**Problem requirements**
Your reply must hold the lines from the one containing "The image size is (1316, 898)." to the end of the entries, copied exactly, with pictures excluded.

**Pixel coordinate grounding data**
━━━━━━━━━━━━━━━━━━━━━━━━━━━━━━

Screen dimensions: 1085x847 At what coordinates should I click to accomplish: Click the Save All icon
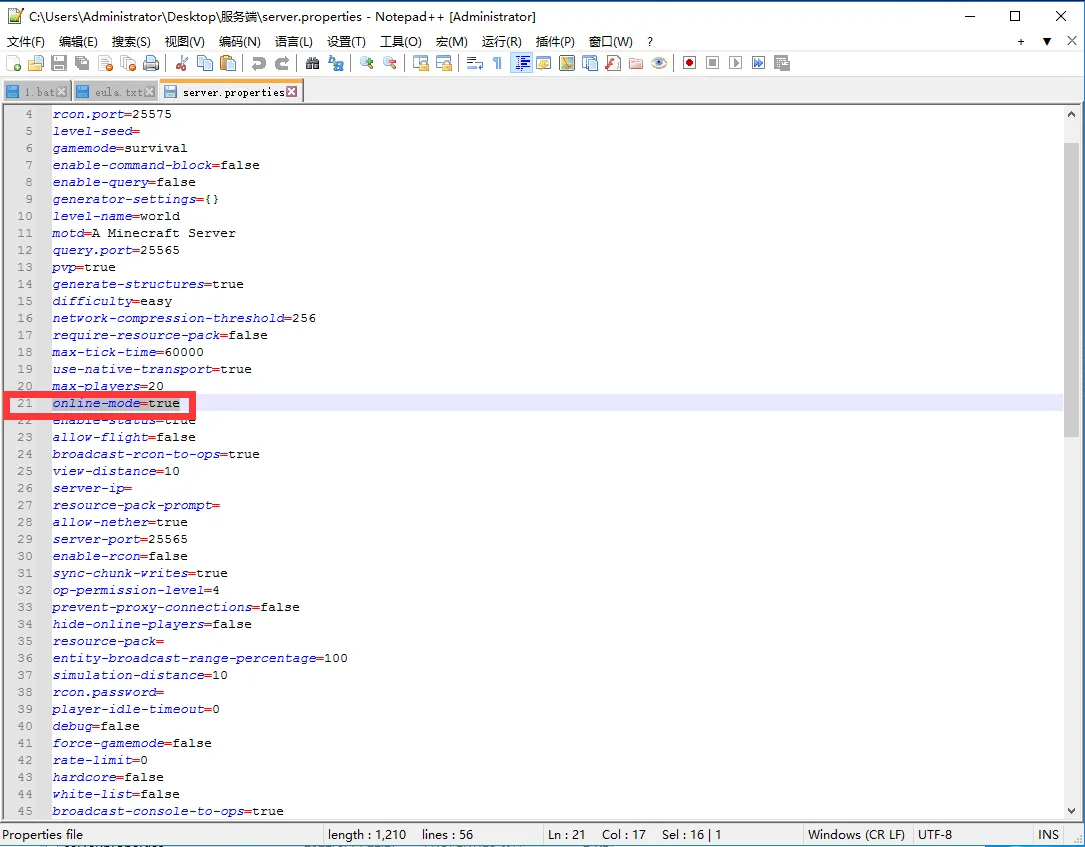(82, 63)

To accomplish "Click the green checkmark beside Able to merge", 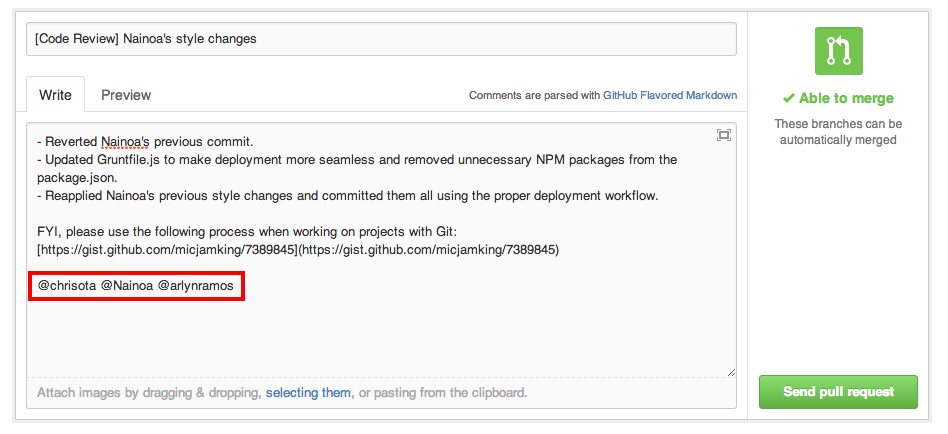I will (788, 98).
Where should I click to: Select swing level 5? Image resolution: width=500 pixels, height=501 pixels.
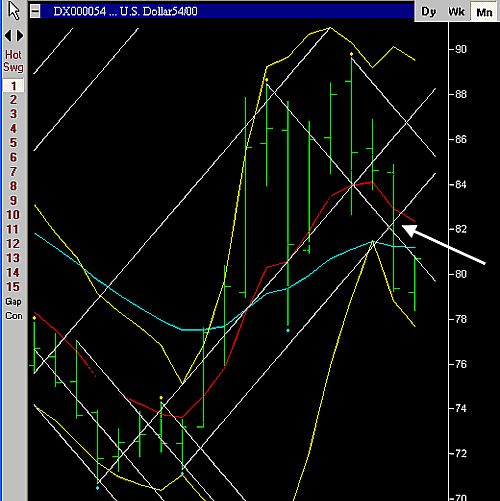click(13, 143)
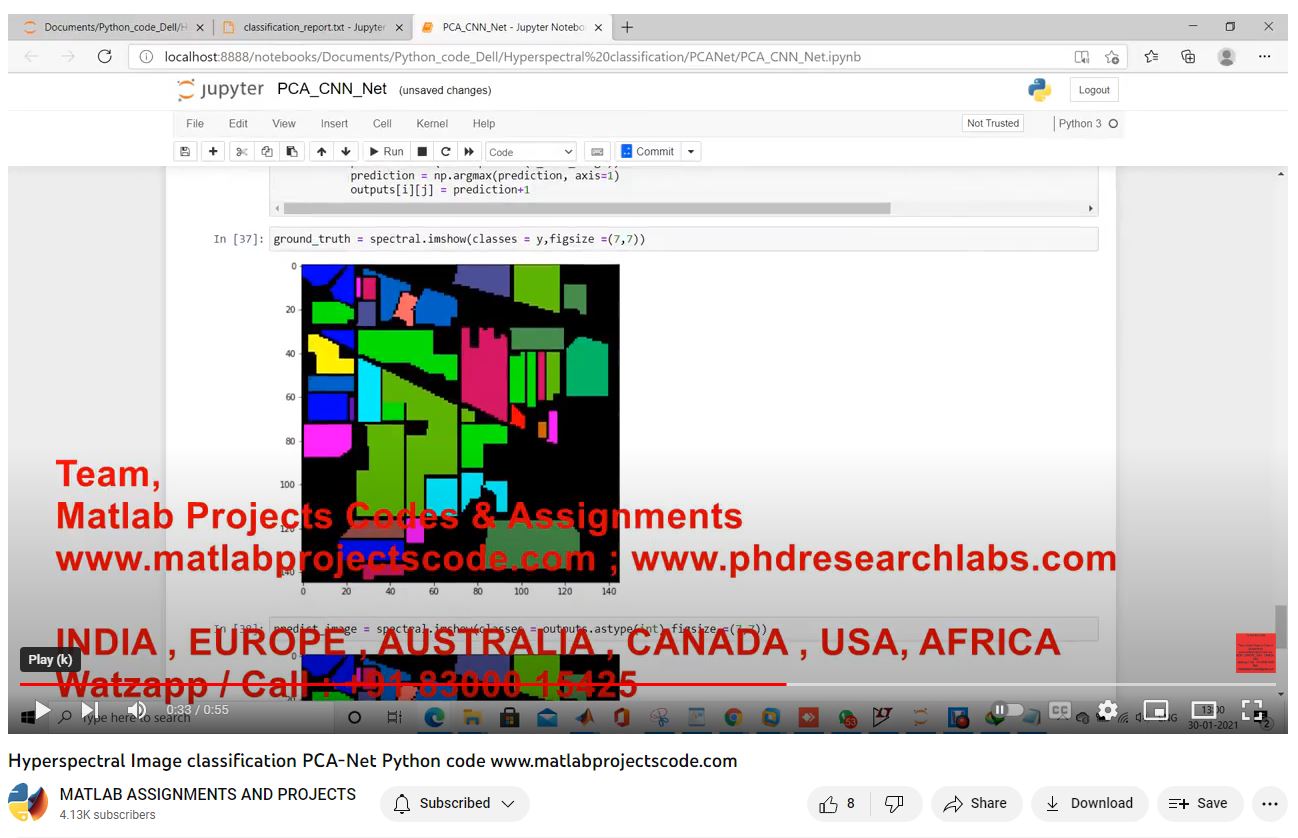This screenshot has height=838, width=1298.
Task: Open the Kernel menu
Action: coord(432,123)
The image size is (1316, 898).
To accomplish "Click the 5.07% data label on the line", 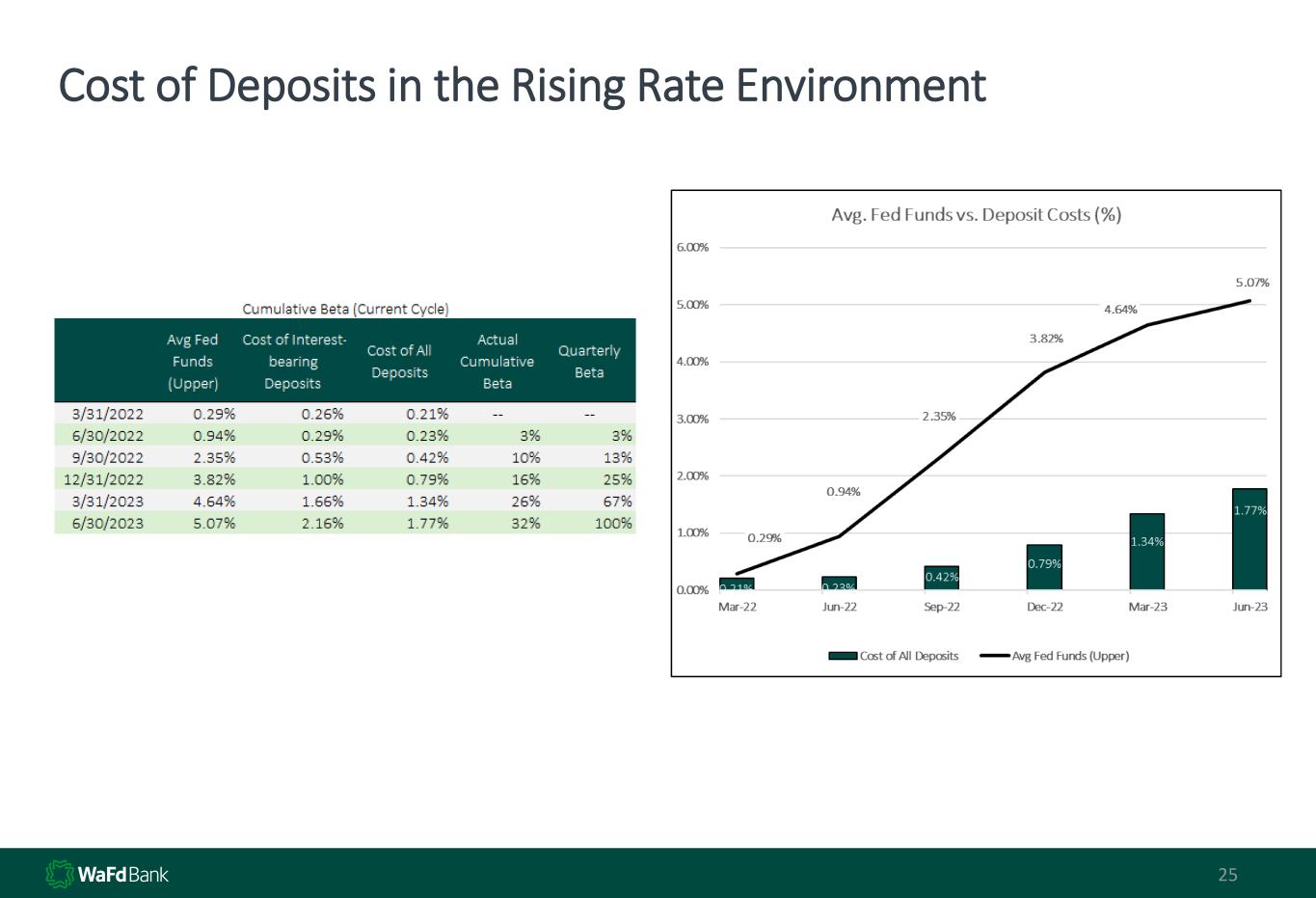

━━━━━━━━━━━━━━━━━━━━━━━━━━━━━━

**Solution**
The image size is (1316, 898).
To accomplish "Click the 5.07% data label on the line", 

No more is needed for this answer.